Collection about Rich Hickey's Works - tosh
https://github.com/tallesl/Rich-Hickey-fanclub/blob/master/README.md
======
tosh
Just attended ClojureD in Berlin today. Never saw so many Clojure people in
one place.

Woah moment: Question to the audience was “who is using Clojure at work?”
almost all hands went up immediately. Couldn’t believe my eyes.

Great talks from thoughtful to inspiring, super nice speakers, organizers,
sponsors and audience. Reminded me of the openness & enthusiasm of the Ruby
community many years ago.

Many talks had references to talks or concepts by Rich Hickey (& the sources
he points to). The atmosphere was a melange of academic research & insight
combined with hacker/maker spirit. The joy of building cool stuff.

If you are dabbling in Clojure or are just intrigued by it (e.g. through talks
you’ve seen or things you’ve read):

See if you can make it to one of the Clojure conferences (big or micro) or
whether there is a local group nearby (meetups, Clojure Bridge, …).

People will be enthusiastic to meet you.
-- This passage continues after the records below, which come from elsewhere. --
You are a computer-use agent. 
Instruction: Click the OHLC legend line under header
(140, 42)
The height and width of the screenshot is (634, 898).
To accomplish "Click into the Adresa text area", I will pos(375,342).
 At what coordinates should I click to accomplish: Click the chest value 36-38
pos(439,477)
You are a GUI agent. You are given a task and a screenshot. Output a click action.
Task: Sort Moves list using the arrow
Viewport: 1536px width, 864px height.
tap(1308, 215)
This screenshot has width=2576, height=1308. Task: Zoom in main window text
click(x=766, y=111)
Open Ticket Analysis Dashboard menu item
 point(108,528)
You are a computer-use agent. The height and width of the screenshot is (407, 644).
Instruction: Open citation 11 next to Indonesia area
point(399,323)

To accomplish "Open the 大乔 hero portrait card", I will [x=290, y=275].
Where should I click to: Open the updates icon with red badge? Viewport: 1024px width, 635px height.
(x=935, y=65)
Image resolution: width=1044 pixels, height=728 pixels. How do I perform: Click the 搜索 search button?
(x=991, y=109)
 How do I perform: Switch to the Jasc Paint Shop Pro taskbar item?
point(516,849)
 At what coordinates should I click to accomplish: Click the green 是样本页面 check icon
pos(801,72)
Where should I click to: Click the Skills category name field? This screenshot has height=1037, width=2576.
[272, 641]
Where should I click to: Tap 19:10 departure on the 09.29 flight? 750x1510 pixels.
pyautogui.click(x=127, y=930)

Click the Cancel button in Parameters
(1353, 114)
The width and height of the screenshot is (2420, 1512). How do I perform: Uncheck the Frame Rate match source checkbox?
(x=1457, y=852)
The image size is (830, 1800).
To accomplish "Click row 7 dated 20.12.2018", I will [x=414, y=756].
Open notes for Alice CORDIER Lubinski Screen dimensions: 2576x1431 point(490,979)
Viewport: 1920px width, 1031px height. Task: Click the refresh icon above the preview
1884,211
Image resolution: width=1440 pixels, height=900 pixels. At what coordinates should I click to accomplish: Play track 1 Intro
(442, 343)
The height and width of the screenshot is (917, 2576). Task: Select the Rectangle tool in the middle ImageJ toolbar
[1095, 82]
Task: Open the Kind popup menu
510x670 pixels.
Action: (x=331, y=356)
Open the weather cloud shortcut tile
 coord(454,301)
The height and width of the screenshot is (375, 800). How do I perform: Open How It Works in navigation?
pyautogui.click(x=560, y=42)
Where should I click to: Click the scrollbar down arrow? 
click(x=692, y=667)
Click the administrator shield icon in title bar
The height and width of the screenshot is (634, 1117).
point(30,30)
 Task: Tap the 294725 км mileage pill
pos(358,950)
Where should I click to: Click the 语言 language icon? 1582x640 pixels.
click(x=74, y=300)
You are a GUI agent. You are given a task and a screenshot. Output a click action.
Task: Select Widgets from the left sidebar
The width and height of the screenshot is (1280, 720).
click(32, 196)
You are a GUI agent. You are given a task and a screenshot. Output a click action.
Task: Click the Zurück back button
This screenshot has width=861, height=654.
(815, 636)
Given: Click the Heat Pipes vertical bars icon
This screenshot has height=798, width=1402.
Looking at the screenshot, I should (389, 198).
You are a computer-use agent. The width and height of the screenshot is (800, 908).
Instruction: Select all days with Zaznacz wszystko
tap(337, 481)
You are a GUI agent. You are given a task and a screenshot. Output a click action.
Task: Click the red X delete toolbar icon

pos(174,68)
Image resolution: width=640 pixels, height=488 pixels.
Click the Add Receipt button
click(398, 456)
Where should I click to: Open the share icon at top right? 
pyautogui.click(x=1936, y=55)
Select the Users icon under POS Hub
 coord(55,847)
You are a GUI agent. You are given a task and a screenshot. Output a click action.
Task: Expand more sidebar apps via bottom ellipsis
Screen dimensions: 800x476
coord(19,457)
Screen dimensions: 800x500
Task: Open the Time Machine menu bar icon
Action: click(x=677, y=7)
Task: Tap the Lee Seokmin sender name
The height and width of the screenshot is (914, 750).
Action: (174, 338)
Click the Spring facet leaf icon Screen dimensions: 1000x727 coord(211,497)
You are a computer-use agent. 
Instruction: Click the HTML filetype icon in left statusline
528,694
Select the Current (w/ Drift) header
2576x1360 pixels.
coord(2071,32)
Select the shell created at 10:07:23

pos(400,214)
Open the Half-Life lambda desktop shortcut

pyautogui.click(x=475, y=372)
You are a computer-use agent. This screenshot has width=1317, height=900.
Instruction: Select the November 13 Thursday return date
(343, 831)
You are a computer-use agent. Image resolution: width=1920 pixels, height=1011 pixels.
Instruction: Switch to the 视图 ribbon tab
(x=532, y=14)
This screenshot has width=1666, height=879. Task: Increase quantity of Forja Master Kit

Newbies more than welcome.

There is also a slack
([https://clojurians.slack.com](https://clojurians.slack.com)), a discord
([https://discordapp.com/invite/v9QMy9D](https://discordapp.com/invite/v9QMy9D)),
a forum ([https://clojureverse.org/](https://clojureverse.org/)) and a
subreddit
([https://www.reddit.com/r/Clojure](https://www.reddit.com/r/Clojure)) where
you can drop by.

------
TomLisankie
Woo hoo